### CDS NYU
### DS-GA 1007 | Programming for Data Science
### Lab 08
### October 30, 2024


# Pandas: Advanced Data Objects (Part 1)

### ▶ Pandas Objects: Series, Index, and Dataframe

### ▶ Indexing and Selection

### ▶ Loading data from files


## Section Leaders


Dong Li  --  dl5214@nyu.edu  -- 

Ziyi (Ceci) Chen --  zc1634@nyu.edu  --


## Resources

* Concise textbook introduction to Pandas: ”Python Data Science Handbook” pp. 33-96, by Jake VanderPlas
    * Also accessible online at https://jakevdp.github.io/PythonDataScienceHandbook

* Pandas's freely acccessible, online, high-quality and concise documentation: https://pandas.pydata.org

* Exercise: 100 Pandas Puzzles https://github.com/ajcr/100-pandas-puzzles


## 1. Pandas Objects: Index, Series, and Dataframe

In [None]:
import numpy as np
import pandas as pd
import matplotlib.pyplot as plt
%matplotlib inline

## Index
Indices operate like an list in many ways.

In [None]:
ind = pd.Index(['a', 'b', 'c', 'd', 'e'])
ind

In [None]:
ind[::2] #Recall python's [start:stop:step] slicing covered in Lab6

Indices are immutable.

In [None]:
ind[0] = "x" #Error message: Index does not support mutable operations

## Series

A series should be interpreted as a very, very fancy list, with an index.

In [None]:
series = pd.Series(np.arange(5) + 10, index=ind) 
print(series)

In [None]:
print(f"Access series' values: {series.values}")
print(f"Access series' index: {series.index}")
print(f"Access index values: {series.index.values}")

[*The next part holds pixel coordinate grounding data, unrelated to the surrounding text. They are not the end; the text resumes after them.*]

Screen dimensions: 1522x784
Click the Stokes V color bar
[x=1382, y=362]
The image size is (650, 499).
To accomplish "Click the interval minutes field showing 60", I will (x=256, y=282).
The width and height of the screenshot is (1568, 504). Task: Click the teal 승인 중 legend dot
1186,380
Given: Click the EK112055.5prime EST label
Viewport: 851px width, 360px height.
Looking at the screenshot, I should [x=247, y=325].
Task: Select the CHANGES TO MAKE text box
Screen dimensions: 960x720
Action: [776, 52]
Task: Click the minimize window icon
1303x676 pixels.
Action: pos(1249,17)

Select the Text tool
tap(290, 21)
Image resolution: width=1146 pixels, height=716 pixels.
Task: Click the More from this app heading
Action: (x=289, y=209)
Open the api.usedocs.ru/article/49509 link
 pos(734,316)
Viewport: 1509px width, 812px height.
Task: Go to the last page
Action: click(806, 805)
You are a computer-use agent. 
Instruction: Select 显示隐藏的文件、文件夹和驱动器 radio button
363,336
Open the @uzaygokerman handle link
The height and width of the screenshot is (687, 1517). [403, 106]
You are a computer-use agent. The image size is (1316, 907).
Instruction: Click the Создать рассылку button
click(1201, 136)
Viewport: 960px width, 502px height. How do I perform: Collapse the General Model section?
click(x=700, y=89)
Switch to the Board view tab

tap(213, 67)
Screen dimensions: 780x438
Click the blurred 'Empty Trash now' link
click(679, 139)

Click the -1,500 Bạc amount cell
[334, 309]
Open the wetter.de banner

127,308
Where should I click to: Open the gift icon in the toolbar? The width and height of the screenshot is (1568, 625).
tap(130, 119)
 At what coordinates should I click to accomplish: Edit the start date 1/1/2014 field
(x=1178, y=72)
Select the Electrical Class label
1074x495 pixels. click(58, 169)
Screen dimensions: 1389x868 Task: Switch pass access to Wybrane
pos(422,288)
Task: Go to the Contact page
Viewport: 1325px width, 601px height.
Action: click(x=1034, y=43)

If indexes are not explicitly defined, default index will be created.

In [None]:
series = pd.Series([10,11,12,13,14])
print(series)
print(f"Default index: {series.index}")

A series can also be constructed from dictionary.

In [None]:
dict = {'a': 10,'b': 11,'c': 12,'d': 13,'e': 14}
series = pd.Series(dict)
print(series)

## Dataframe
A DataFrame should be interpreted as two things:

1. A dictionary of series
2. A fancy 2D array (sort of)

### Construct dataframe

Construct dataframe by column: construct dataframe as a dictionary of series

In [None]:
name = pd.Series(['Kate','Lucy','Emma'])
num_children = pd.Series([0, 2, 1]) 
pet = pd.Series(['cat', 'dog', 'fish']) 
salary = pd.Series([90, 24, 44]) 

data = pd.DataFrame({"name":name,
                     "num_children":num_children, 
                     "pet":pet, 
                     "salary":salary})
data #display without print function is in a spreadsheet kind of view

Make it one step: construct dataframe from dictonary

In [None]:
data = pd.DataFrame({
    'name': ['Kate','Lucy','Emma'],
    'num_children': [0, 2, 1],
    'pet':      ['cat', 'dog', 'fish'],
    'salary':   [90, 24, 44]
})
data 

Construct dataframe by row: construct from a list of dictionaries

In [None]:
data = pd.DataFrame([
    {'name': 'Kate', 'num_children': 0, 'pet': 'cat', 'salary': 90}, 
    {'name': 'Lucy', 'num_children': 2, 'pet': 'dog', 'salary': 24},
    {'name': 'Emma', 'num_children': 1, 'pet': 'fish', 'salary': 44}
    ])
data 

### Dataframe columns

In [None]:
data.columns

In [None]:
#rename columns
data.columns = ['first_name','children#', 'pet', 'salary(k)']
data

### Dataframe index

We can set a column as index

In [None]:
data.set_index('first_name', inplace=True)
data

We can also reset index to go back to default index

In [None]:
data.reset_index()

If we set a new index, the dataframe will automatically re-align to the index,
and fill unkown data with NaN

In [None]:
data.reindex(["Kate","Emma","Doris"])

# 2. Indexing and selction

### Accessing by column name

In [None]:
data["pet"]

In [None]:
type(data["pet"])

In [None]:
print(data["pet"].values)
print(data["pet"].index)

### Accessing by position .iloc[ ]

In [None]:
data.iloc[2]

In [None]:
type(data.iloc[2])

In [None]:
print(data.iloc[2].values)
print(data.iloc[2].index)

In [None]:
data.iloc[0:2]

In [None]:
data.iloc[0:2,1:3] #[row, column]

### Accessing by labels .loc[ ]

In [None]:
data.loc['Emma']

In [None]:
data.loc[['Kate', 'Lucy']]

In [None]:
data.loc[['Kate', 'Lucy'],['pet','salary(k)']]

### Filtering

In [None]:
mask = data["salary(k)"] >= 30 #return a boolean array
mask

In [None]:
data[mask]

In [None]:
data[(data["salary(k)"] >= 30) & (data["children#"] > 0)]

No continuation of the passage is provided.